- Provided passage:

· · · · · · ·

Friday, September 30, 2005

Ha!

I’ve been knitting like a crazy person, calculating and re-calculating how many repeats I must knit per day to finish Kate’s Backyard Leaves by the end of September. I’ve been falling short over and over, and now it’s the end of the month and I’m only half-way done. However, it turns out the deadline is the end of October, and the end of September was only my personal deadline, the kind of deadline just made to be broken.

Oh, don’t you love it when you manage to trick yourself? It’s a thrill: like finding money in the pocket of something you haven’t worn in a while. Or that dream in which you find that your house has an extra room or a whole new wing that for some strange reason you hadn’t noticed before. Only this time, it’s real.

Sunday, September 25, 2005

The New Look

Last September, I found myself at Brimfield, arguably the pre-eminent antique/flea market in the United States. I say I found myself there, but a lot more calculation was involved than this suggests. I’d always wanted to go, preferably with a U-Haul and a whole lotta cash. Instead, I was driving through on my way back to Cleveland, and circumstances required that I restrict my purchases to items both small and preferably cheap. Normally, my flea market strategy involves a quick, intense once-over of the whole market. This way, I’m sure to find anything perfect that might otherwise be snapped up by someone else. If I don’t find anything on this first run-through, I can relax and begin a more leisurely, comprehensive browse, during which a hidden gem may or may not appear. I don’t need to be alone, but I need to be with someone who understands and respects this system [Hello Ingrid!], otherwise I get anxious and my scouting radar gets all out-of-whack. I was lucky at Brimfield. I quickly found a button merchant who gave me a handy map of all the other button and notions stands at the market. You see, Brimfield isn’t just any flea market: it’s a whole town, overrun twice a year by an inter-connected web of individual markets. A once-over of the whole market might take three days: without this kind of time, new strategies are required. The map allowed me to experience a Brimfield within Brimfield, one in which I could wander from field to field, targeting all the button ladies on the way. Certainly, I missed treasures, and regrettably, a migraine quickly developed. But despite the headache and a slight sunburn, I came away with a wonderful haul.



This book started me thinking about a knitting blog along the lines of the Julie/Julia Project. At this time, I was aware of blogging as a phenomenon, but it still took a New York Times article to alert me to Julie’s project. [For the record, one is not cool if, as I have, one discovers a new band/writer/blog by reading about him/her/it in the Times. Or for that matter, one learns about something by hearing about it on NPR (or in Australia, the ABC.) This is, unfortunately, where I make most of my “discoveries.”]



My idea was to blog about the knitting of one of these impossibly complicated dresses. It’s pattern books like these that make you realize how far we’ve regressed as knitters, or craftspeople in general. You couldn’t sell a pattern like this these days: almost no-one would have the time nor the skill to actually complete it. This book is from 1949, and I’m imagining it offered women the chance to whip up something similar to dresses they saw in magazines or on the catwalks of the New Look period. A typical pattern, Manhattan say, takes 32 skeins of yarn, uses No. 2 needles, and begins "Cast on 456 stitches…"

· · · · · · ·

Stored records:
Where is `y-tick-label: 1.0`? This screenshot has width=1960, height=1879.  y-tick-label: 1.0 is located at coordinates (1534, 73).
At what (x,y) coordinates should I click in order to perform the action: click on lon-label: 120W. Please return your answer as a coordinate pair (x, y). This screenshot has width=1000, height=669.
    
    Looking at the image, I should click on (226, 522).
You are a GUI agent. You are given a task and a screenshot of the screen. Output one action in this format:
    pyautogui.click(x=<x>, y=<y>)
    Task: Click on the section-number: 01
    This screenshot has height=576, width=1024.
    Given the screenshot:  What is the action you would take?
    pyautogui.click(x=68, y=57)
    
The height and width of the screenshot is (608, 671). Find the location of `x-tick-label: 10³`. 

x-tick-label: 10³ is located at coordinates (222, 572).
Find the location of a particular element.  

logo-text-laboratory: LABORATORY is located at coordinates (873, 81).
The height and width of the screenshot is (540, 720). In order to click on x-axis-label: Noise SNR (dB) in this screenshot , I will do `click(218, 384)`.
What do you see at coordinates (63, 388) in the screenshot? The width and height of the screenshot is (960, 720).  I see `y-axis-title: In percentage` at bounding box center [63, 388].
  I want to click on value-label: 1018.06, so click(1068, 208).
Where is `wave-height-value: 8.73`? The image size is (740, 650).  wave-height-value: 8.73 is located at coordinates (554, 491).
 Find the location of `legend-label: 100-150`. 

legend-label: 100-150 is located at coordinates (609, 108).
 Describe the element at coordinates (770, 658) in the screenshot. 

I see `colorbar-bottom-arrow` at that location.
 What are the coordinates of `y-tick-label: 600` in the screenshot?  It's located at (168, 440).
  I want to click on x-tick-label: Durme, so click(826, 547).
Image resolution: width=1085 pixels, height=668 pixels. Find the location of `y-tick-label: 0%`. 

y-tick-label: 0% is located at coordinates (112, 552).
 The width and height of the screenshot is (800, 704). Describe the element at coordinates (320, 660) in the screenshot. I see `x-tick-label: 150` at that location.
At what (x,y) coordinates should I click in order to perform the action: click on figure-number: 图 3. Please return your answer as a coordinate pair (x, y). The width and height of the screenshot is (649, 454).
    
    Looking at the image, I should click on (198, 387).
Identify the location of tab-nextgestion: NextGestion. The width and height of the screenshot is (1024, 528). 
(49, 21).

· · · · · · ·

- Required actions:
1. Can you sum up the knitting blog in two sentences?
2. Could you pick up the knitting blog after its final sentence and carry it on?

- Answer section:
1. In one post, the writer is only halfway through knitting Kate's Backyard Leaves at the end of September but is thrilled to learn that the real deadline is the end of October, the September one having been only a personal goal. In another, the writer recalls a trip to the Brimfield market, where a button merchant's map led to a wonderful haul, and explains how a 1949 book of complicated dress patterns inspired the idea of a knitting blog modeled on the Julie/Julia Project.

2.
The models pout. They smoke. They are impossibly glamorous.



My thought was, knit one of these, and who knows: in the process, might I discover glamour? Fame? My waist? I decided however, against the plan. Julie’s project took a year; mine, I decided, might take the rest of my life. Years from now, you might log on to Show & Tell to discover that I’m another inch along on the skirt, and might hit the waist before mid-century. And what, if by some miracle, I actually completed a dress, and like many a knitted item before, discovered that the neckline was all wrong, the sleeves too tight and that the pencil skirt sagged in the butt after the first wear? How would I feel after ten straight years of evenings spent in front of the TV knitting stockinette on No. 2 needles? I decided I’d rather not find out.

Wednesday, September 21, 2005

If You Have a Fat Upper Arm



For Melbourne crafters, a chance to step back in time:

The Button Shop
181 Glenferrie Rd Malvern VIC 3144
ph: (03) 9509 7077

The yarns are somewhat uninspiring, but there's a wall of 1980's patterns (if that's your thing.) My favourite, however, is the rack of zippers in almost any shade you can imagine, in their original 1960's packaging. And, of course, as the name suggests, there's a wall of buttons, arranged by shade and shape.

I found the perfect "How To" book here for my Back-tack II partner, and the tool required for her obscure must-try craft. I'm holding out, however, for the chance I might find one in wood or tortoiseshell, but it's good to know that I have a fall-back option in reliable plastic, just in case.

[More about the book pictured above in a future post. But in the meantime, Are You a 'Stylish Stout'?]

Saturday, September 17, 2005

To Do List

Do Buddhists keep To Do lists? The wicked pleasure in crossing something off a list suggests to me that this isn’t exactly what’s meant by “living in the present.” Sometimes it’s more a thank-God-that’s-in-the-past kind of moment, before girding oneself for tasks looming ahead.

Nichola loves the cross-off. Caterina wrote once about her father-in-law, who at some point crossed everything off his list, and for a brief moment in time had no-one to call, no bill to pay, nothing to attend to and nothing left undone. She linked to this site, an exhaustive To Do list guaranteed to change one’s life for the better.

Somewhat less daunting is the wonderful 43 Things. And 52 Projects transforms the To List list into an artform.

You’ll notice that I’ve added Get A Job to my To Do list, simply for the pleasure of crossing it off. There was a moment last week when I was holding my breath hoping to Get A Job before Diana’s lovely Box Bag #3 sold. For a while, it looked to be within my grasp, but alas, somebody else must have Gotten A Job before I did.

Wednesday, September 14, 2005

101 Things

diary

Like Erin, I wasn’t able to quite keep to the letter of this assignment, hence 101 things I like (in no particular order.)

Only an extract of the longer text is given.